Palangkaraya, kaltengread – Komandan Kodim (Dandim) 1016/Palangka Raya, Kolonel Inf Kurniawan Agung Sancoyo, S.E., M.Han., memimpin langsung Upacara Peringatan Hari Lahir Pancasila Tahun 2026, yang digelar di halaman Kantor Walikota Palangka Raya pada Senin (01/06/2026).
Kegiatan yang berlangsung khidmat tersebut dihadiri oleh jajaran Forum Koordinasi Pimpinan Daerah (Forkopimda) Kota Palangka Raya beserta tamu undangan lainnya.
Dalam kesempatan tersebut, Dandim 1016/Palangka Raya membacakan sambutan tertulis Kepala Badan Pembinaan Ideologi Pancasila (BPIP) Republik Indonesia, Yudian Wahyudi. Dalam amanatnya, ia menegaskan bahwa peringatan 1 Juni bukan sekadar seremoni tahunan.
”Lebih dari sekadar seremoni tahunan, hari ini adalah momen refleksi untuk memastikan bahwa api Pancasila tetap menyala dalam jiwa setiap insan Indonesia,” ujar Kolonel Inf Kurniawan Agung Sancoyo saat membacakan sambutan.
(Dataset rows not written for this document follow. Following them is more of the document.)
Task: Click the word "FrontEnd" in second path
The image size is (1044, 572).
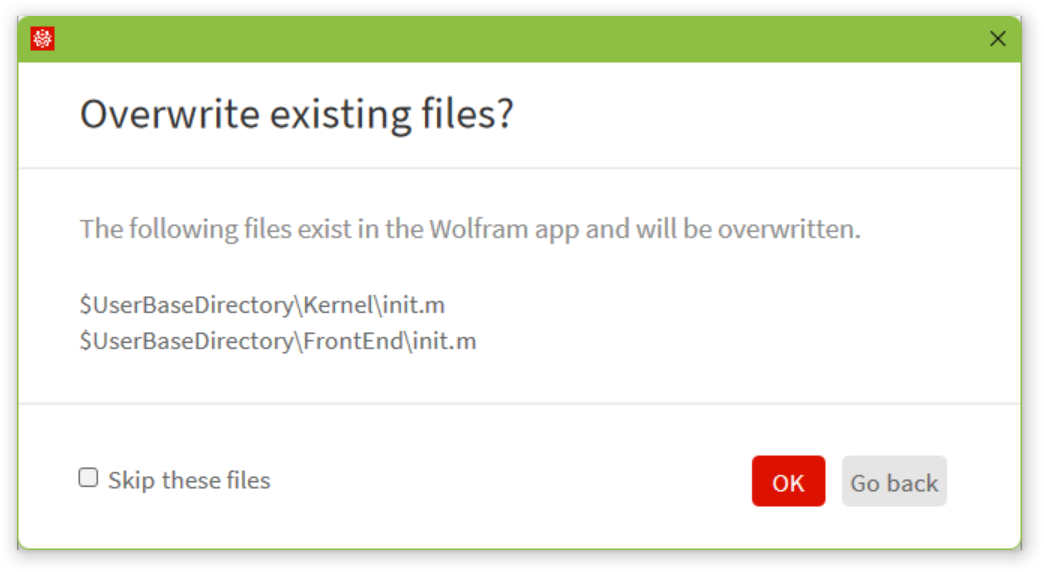Action: pos(351,341)
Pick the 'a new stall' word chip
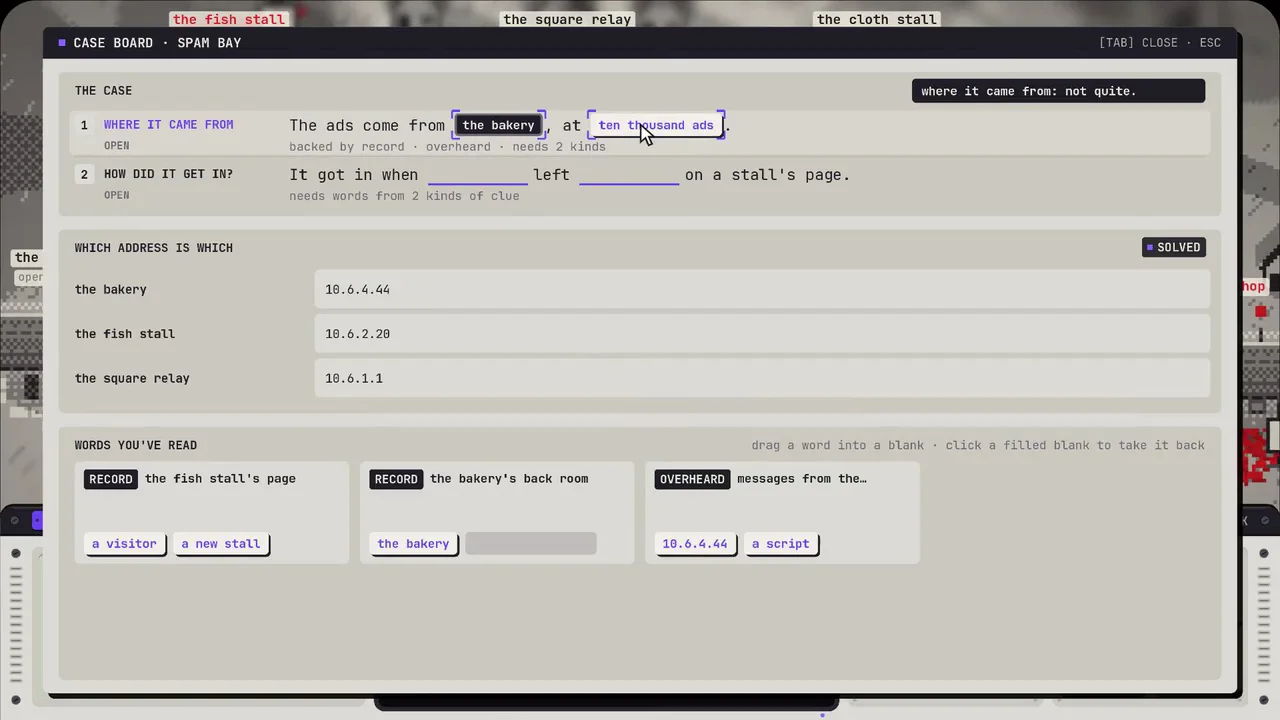This screenshot has width=1280, height=720. [220, 544]
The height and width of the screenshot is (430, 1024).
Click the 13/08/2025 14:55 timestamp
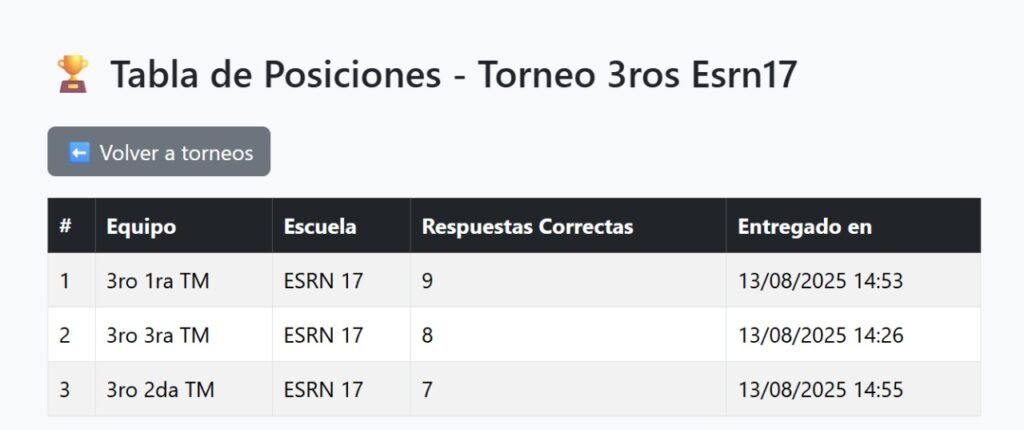pos(821,389)
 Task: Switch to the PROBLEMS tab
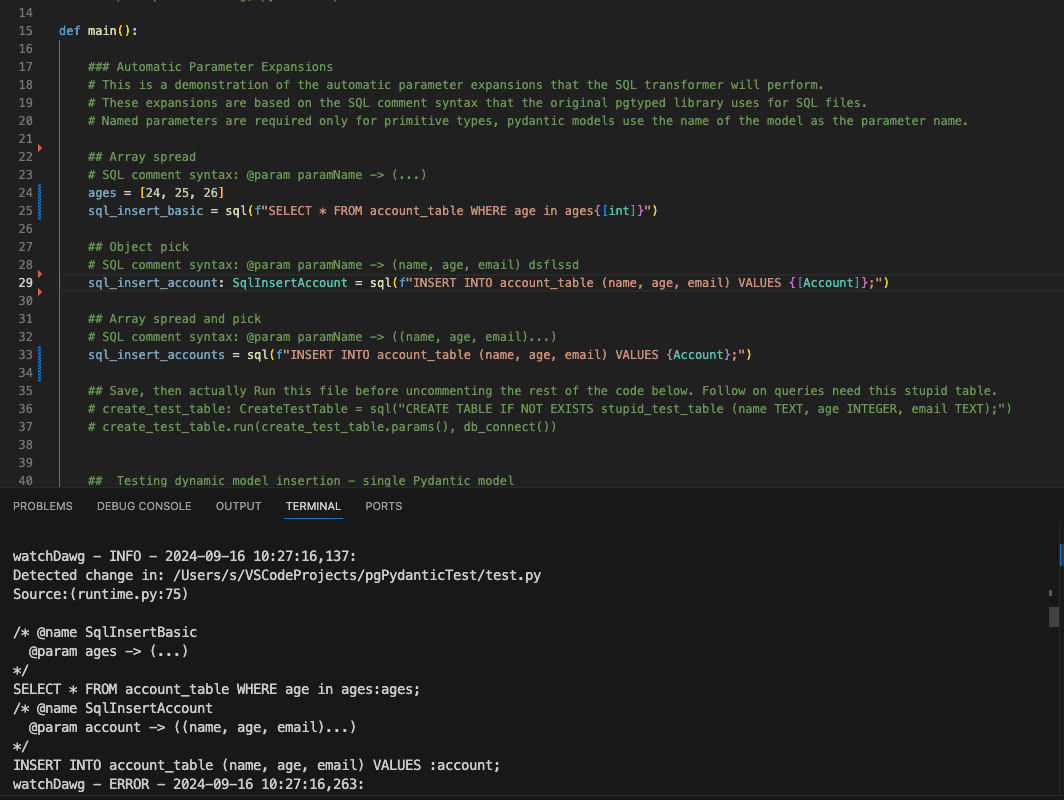(42, 506)
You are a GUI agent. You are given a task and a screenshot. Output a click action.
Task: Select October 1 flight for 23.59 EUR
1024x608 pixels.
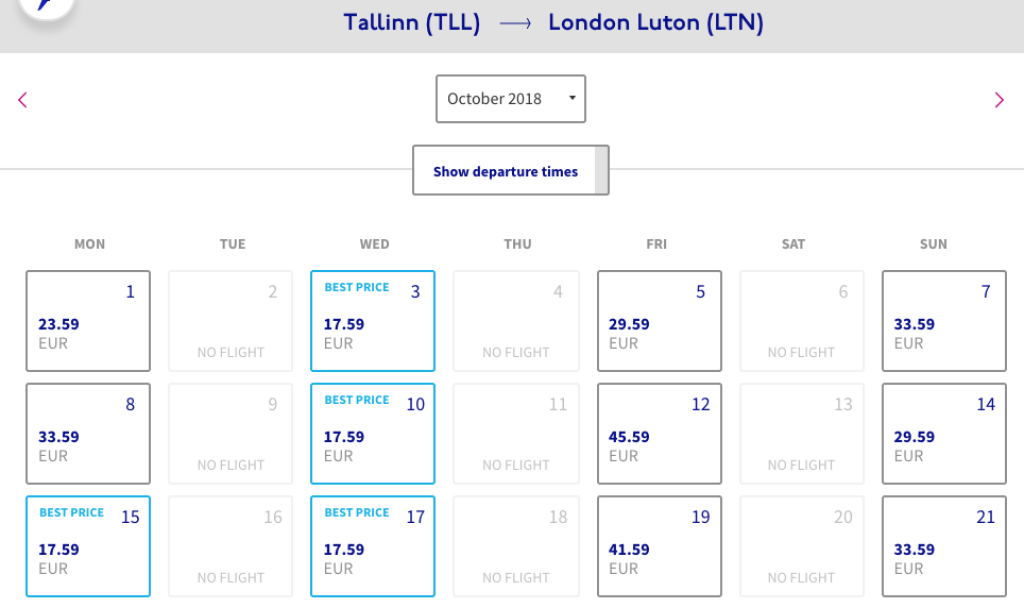coord(88,321)
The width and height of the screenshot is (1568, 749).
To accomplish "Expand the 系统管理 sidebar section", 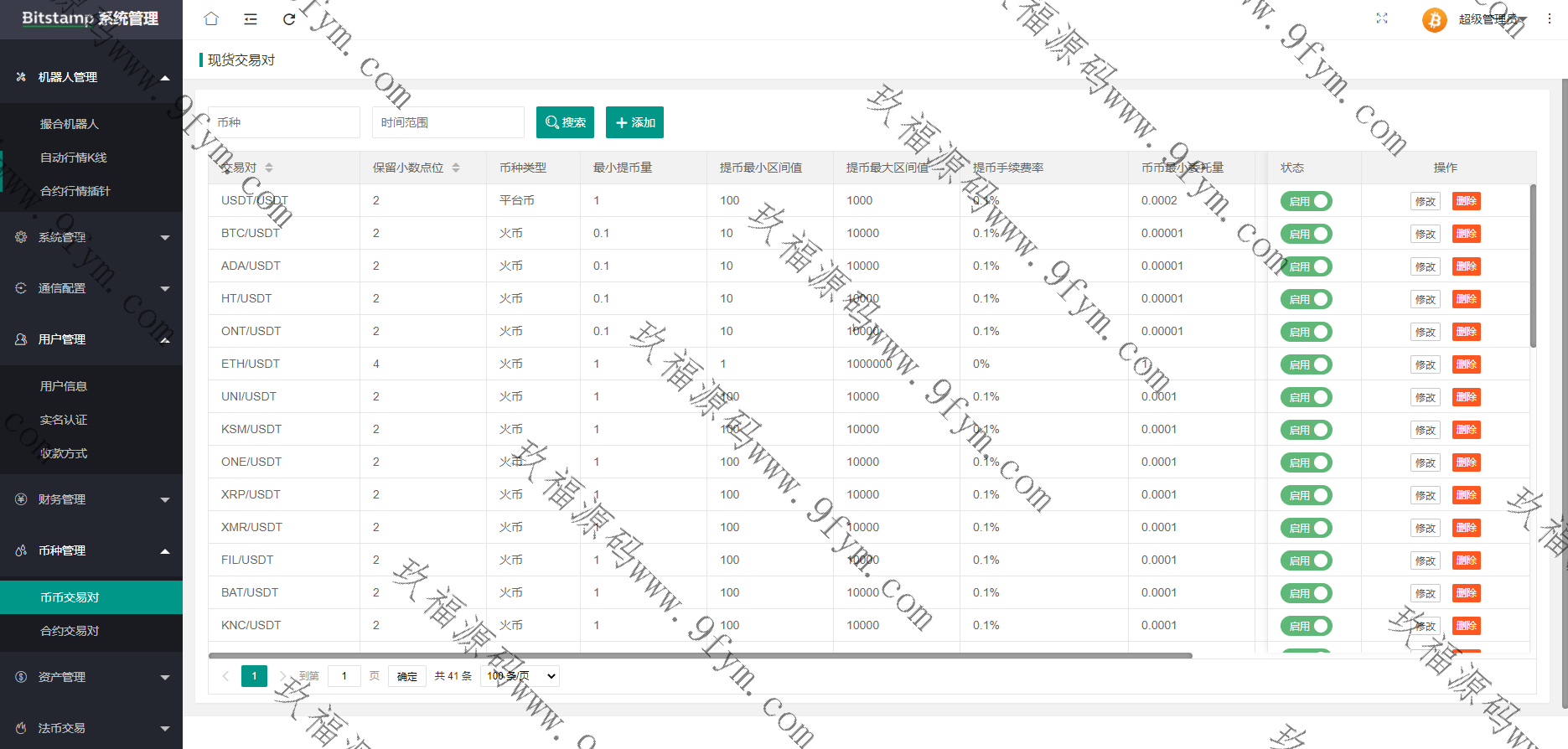I will [91, 237].
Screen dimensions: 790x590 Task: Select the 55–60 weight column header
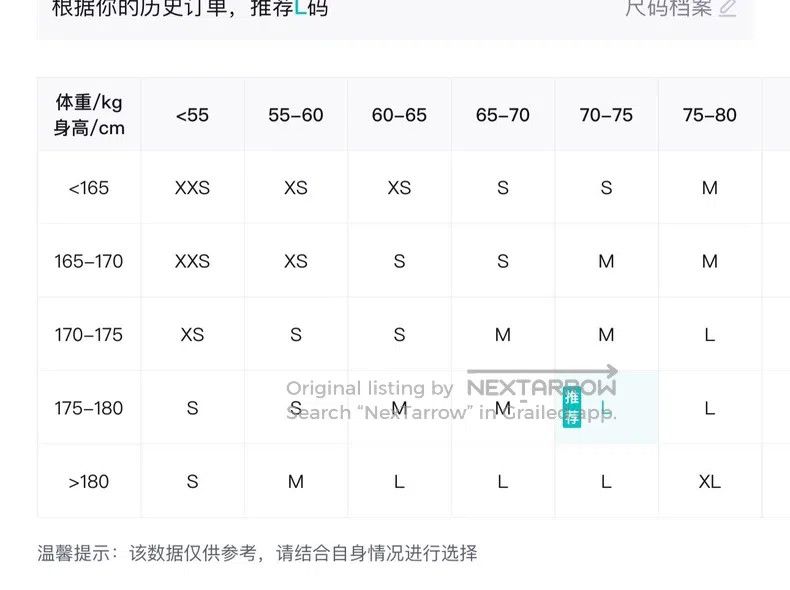click(296, 115)
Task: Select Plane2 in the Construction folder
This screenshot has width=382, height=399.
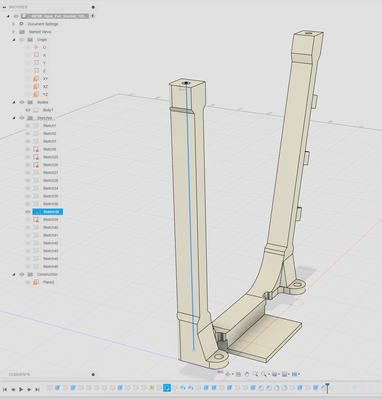Action: click(x=49, y=282)
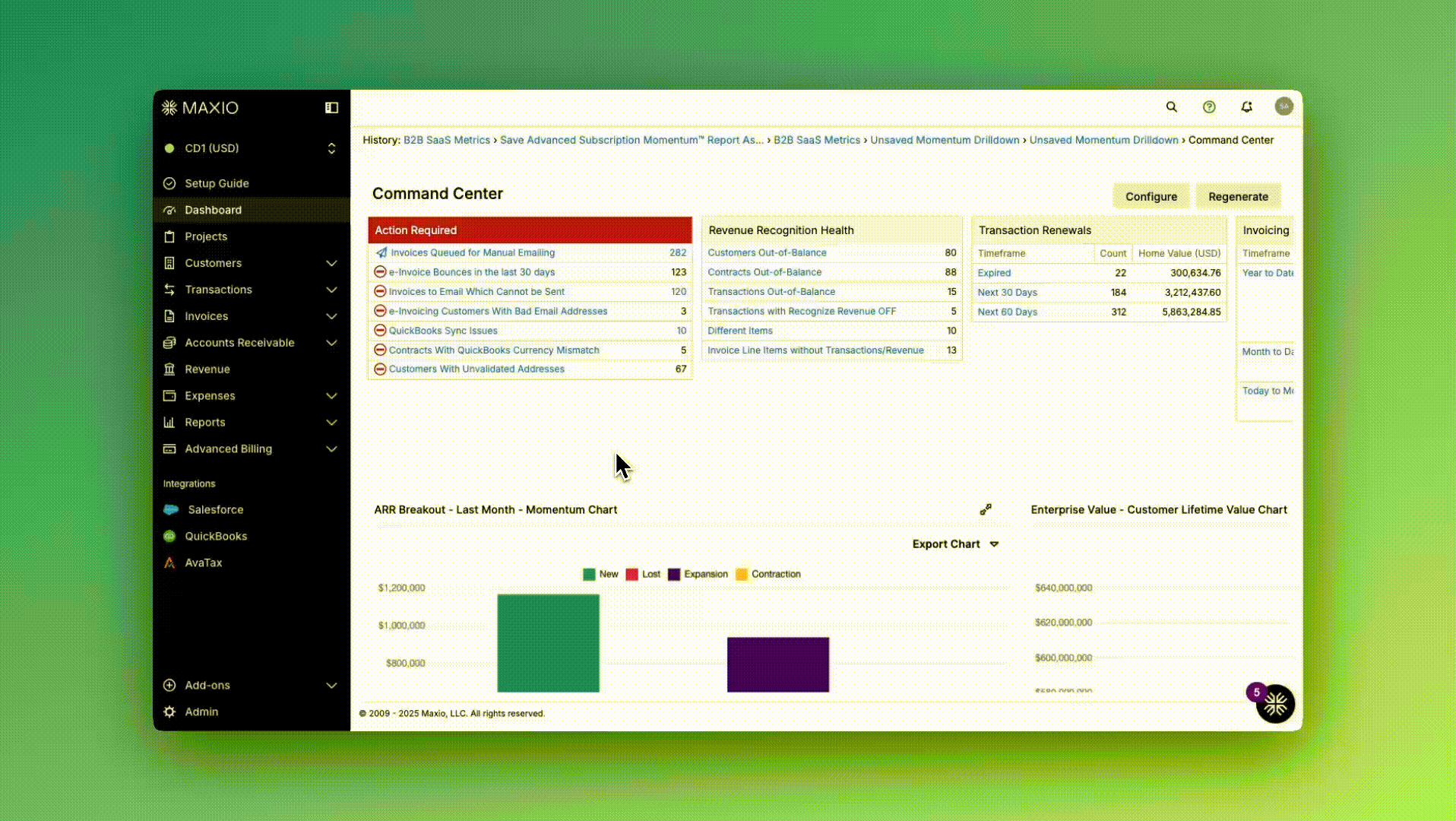1456x821 pixels.
Task: Click the help question mark icon
Action: click(1208, 107)
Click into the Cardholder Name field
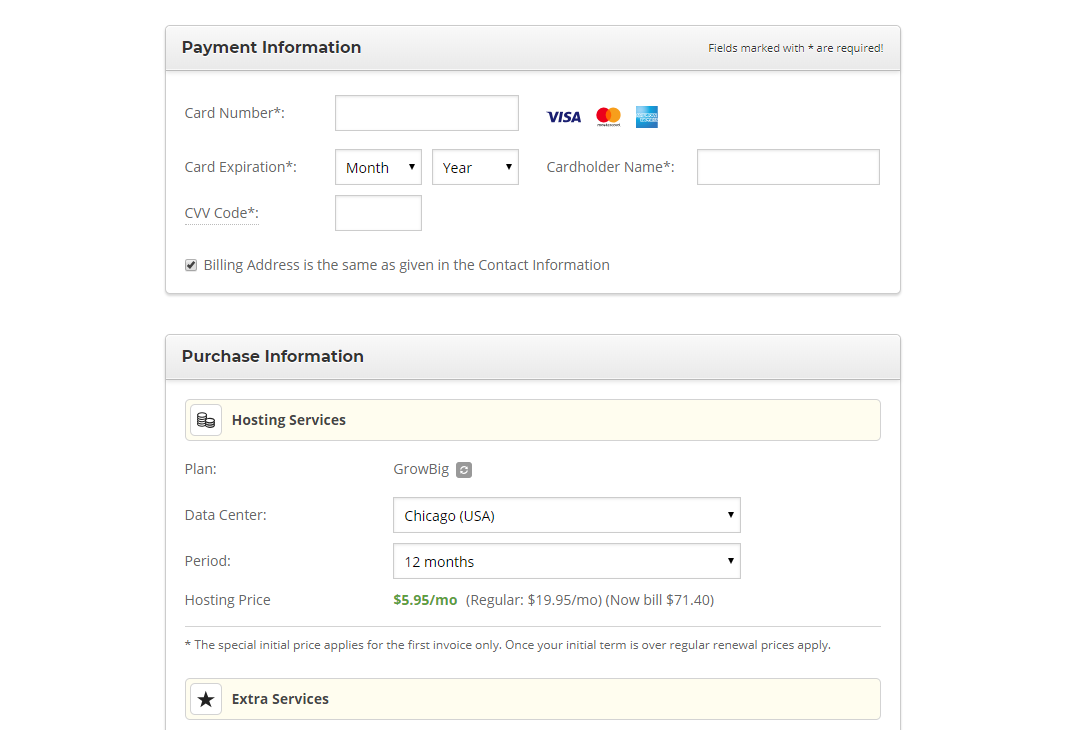The image size is (1081, 730). [x=788, y=167]
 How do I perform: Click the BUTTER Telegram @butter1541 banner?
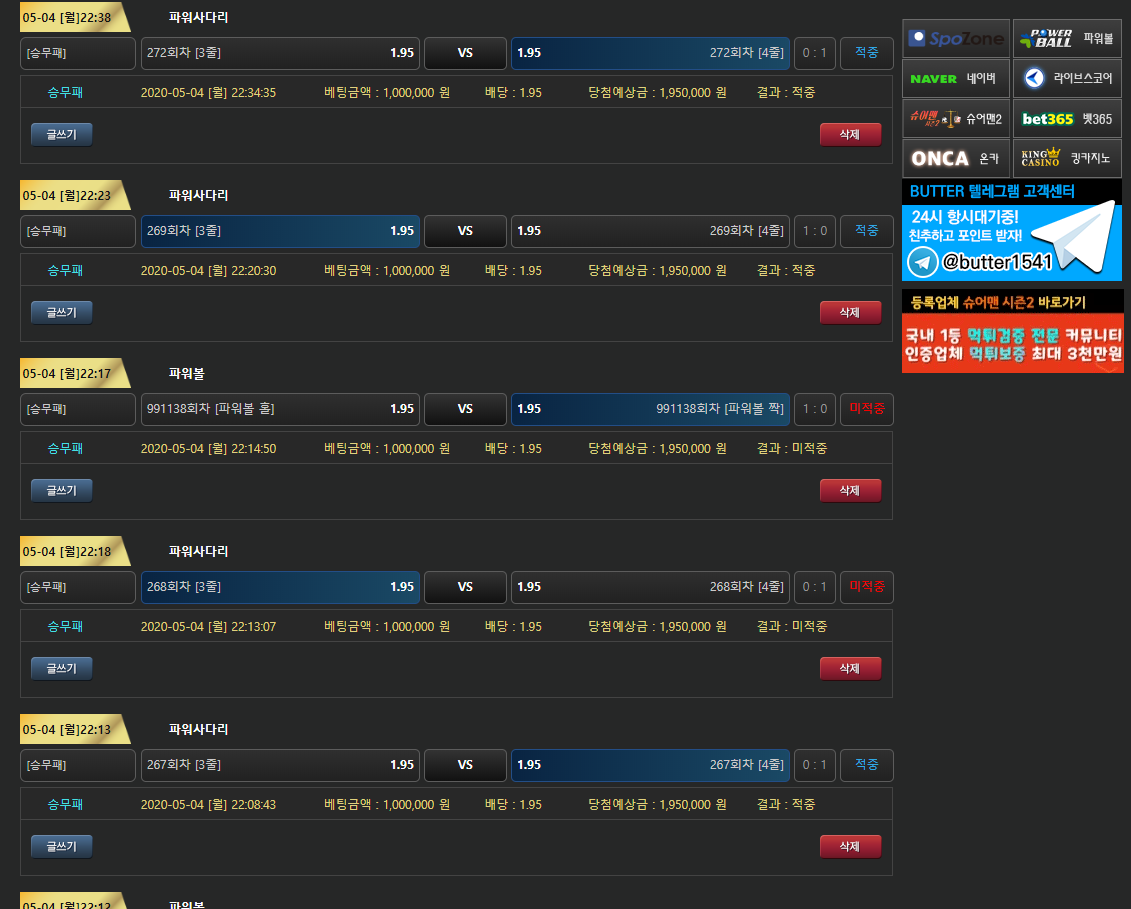(x=1012, y=231)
Pada tahun 2026 ini, Peringatan Hari Lahir Pancasila mengusung tema “Pancasila Pemersatu Bangsa, Fondasi Perdamaian Dunia”. Tema ini menjadi pernyataan tegas bahwa nilai-nilai luhur Pancasila tidak hanya relevan untuk menjaga keutuhan internal bangsa Indonesia, tetapi juga menjadi jawaban atas terciptanya perdamaian dunia yang abadi.
Pancasila dinilai sebagai bintang penuntun yang tangguh di tengah ketidakpastian global dan ancaman fragmentasi. Terbukti, Indonesia tetap berdiri kokoh sebagai contoh nyata bagaimana keberagaman yang terdiri dari belasan ribu pulau dan ratusan etnik dapat disatukan.
”Pancasila adalah ‘jangkar moral’ kita dalam menghadapi turbulensi global, mulai dari disrupsi teknologi hingga dinamika geopolitik,” katanya.
Lebih lanjut, dalam sambutan yang dibacakan Dandim, ditegaskan bahwa Indonesia bukanlah penonton dalam kancah internasional. Sesuai amanat Pembukaan UUD 1945, Indonesia memiliki tanggung jawab konstitusional untuk ikut melaksanakan ketertiban dunia.
Nilai musyawarah dan mufakat yang dianut bangsa ini menjadi instrumen diplomasi yang sangat dibutuhkan dunia saat ini untuk menjembatani perbedaan dan menghentikan konflik.
Sementara itu implementasi nilai Pancasila, khususnya Sila Kedua: Kemanusiaan yang Adil dan Beradab telah ditunjukkan lewat kontribusi nyata: dengan pengiriman pasukan perdamaian Indonesia di bawah bendera PBB, berperan aktif dalam mediasi konflik regional, serta konsisten menyuarakan keadilan bagi bangsa-bangsa terjajah.
”Kita ingin dunia melihat bahwa perdamaian bukan sekadar ketiadaan perang, melainkan hadirnya keadilan bagi seluruh umat manusia,” tegasnya.
Di akhir sambutan, Kepala BPIP mengajak seluruh elemen masyarakat untuk meneguhkan kembali komitmen kebangsaan. Indonesia harus terus menunjukkan kepada dunia sebagai bangsa besar yang menjunjung tinggi religiusitas, kuat karena nilai kemanusiaan, dan erat dalam semangat persatuan. (Rilis/Y5).